The four bodies pair off, divide into singular movements and come together with slow movements that suggest Marvell’s “vegetable love” (indirectly referenced through Ursula Le Guin’s short story, Vaster than Empire and More Slow, which is quoted in the dance). They suggest vine tendrils slowly creeping across the floor, or open their half naked bodies as if they are flowers, the movements complex and organic. The entire motion of the dance is across the Dancehouse space towards the audience, and finishes when the dancers end up on the rostrum.
The performance is punctuated with a collage of quotations from an eclectic range of sources, among them Virginia Woolf’s Orlando, Roland Barthe’s A Lover’s Discourse, Lui Cixin’s Death’s End, the final book of his science fiction trilogy Remembrance of Earth’s Past and Han Kang’s The Vegetarian. They are gorgeous pieces of writing. But maybe that was part of my problem.
The text directed my perceptions of the dance and ended up dominating my experience of the work in ways that were ultimately distracting. This wasn’t helped by the unvarying score, which focused my auditory attention onto the words.
It’s effectively a collage of texts, and collage is a process that violently abstracts a work or image from its original context to create a new thing. Each text revolves around themes of nature, culture and eroticism, the recognition of our own place as natural organisms. The opening passage is from Woolf (I think) discussing how nature in literature is a wholly different thing from nature itself. This led me to a long musing about what, on this stage, was literature, and what was nature. The plant, obviously…but were the dancing bodies nature? But dance, like literature, is a human construction…
Aside from their vague thematic connections, I couldn’t really make sense of the thought that connected the texts, each of which comes with its own context. I felt that an essential intellectual scaffolding were missing; the the roots of the texts were trailing, interrupting or contradicting each other. In a conversation afterwards, my interlocutor suggested that I was listening too hard, instead of entering the suspended meditative state that the rest of the dance produced. But if those texts were present merely as decoration, why have them at all?

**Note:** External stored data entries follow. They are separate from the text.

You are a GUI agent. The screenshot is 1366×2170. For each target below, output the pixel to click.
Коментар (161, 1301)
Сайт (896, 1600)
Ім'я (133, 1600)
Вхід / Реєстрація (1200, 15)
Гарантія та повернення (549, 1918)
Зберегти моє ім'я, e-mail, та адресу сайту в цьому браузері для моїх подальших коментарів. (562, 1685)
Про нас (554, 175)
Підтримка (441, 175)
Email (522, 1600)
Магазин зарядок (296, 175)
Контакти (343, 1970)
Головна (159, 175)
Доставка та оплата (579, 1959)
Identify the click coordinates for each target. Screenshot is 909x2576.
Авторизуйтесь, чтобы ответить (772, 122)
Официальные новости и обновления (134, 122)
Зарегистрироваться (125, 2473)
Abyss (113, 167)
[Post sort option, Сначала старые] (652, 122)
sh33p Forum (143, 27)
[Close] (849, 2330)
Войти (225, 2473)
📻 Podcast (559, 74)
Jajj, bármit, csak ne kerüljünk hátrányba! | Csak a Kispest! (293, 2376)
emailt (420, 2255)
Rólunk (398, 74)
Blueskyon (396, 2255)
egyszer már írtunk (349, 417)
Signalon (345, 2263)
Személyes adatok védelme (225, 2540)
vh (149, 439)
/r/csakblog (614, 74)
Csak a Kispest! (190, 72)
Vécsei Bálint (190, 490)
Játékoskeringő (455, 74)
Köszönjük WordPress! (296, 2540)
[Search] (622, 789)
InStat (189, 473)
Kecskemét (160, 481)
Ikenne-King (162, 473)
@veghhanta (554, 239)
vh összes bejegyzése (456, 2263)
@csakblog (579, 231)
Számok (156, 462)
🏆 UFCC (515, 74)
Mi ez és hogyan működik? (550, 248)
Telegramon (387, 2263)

I found myself increasingly disturbed by the naked roots of the plant, violently abstracted, like the texts, from its place. Was I listening to a plant in torment? (Do plants feel pain?) Is it that human beings can’t be anything but violent in their cultural relationships to nature? (Which is a fair observation). Yet the dance seemed to be an exhortation towards some kind of ecstatic or erotic unity with the natural world.
We Make Each Other Up left me feeling very ambivalent: somehow the texts operated as if they were fetishised objects, substitutes for meaning rather than conduits for it. But much of the dance was beautiful. Perhaps those words should have remained subtextual, unspoken ideas informing the performance and permitting the dance its own freedom.
We Make Each Other Up, choreographed and performed by Rhiannon Newton. Lighting design by Siobhain Geaney, costume design by Honey Long. Collaborators and performers: David Huggins, Amaara Raheem, Ivey Wawn and Megan Alice Clune. Sound design and composition by Megan Alice Clune. Collaborator and additional writing by Aodhan Madden. Dancehouse. Closed.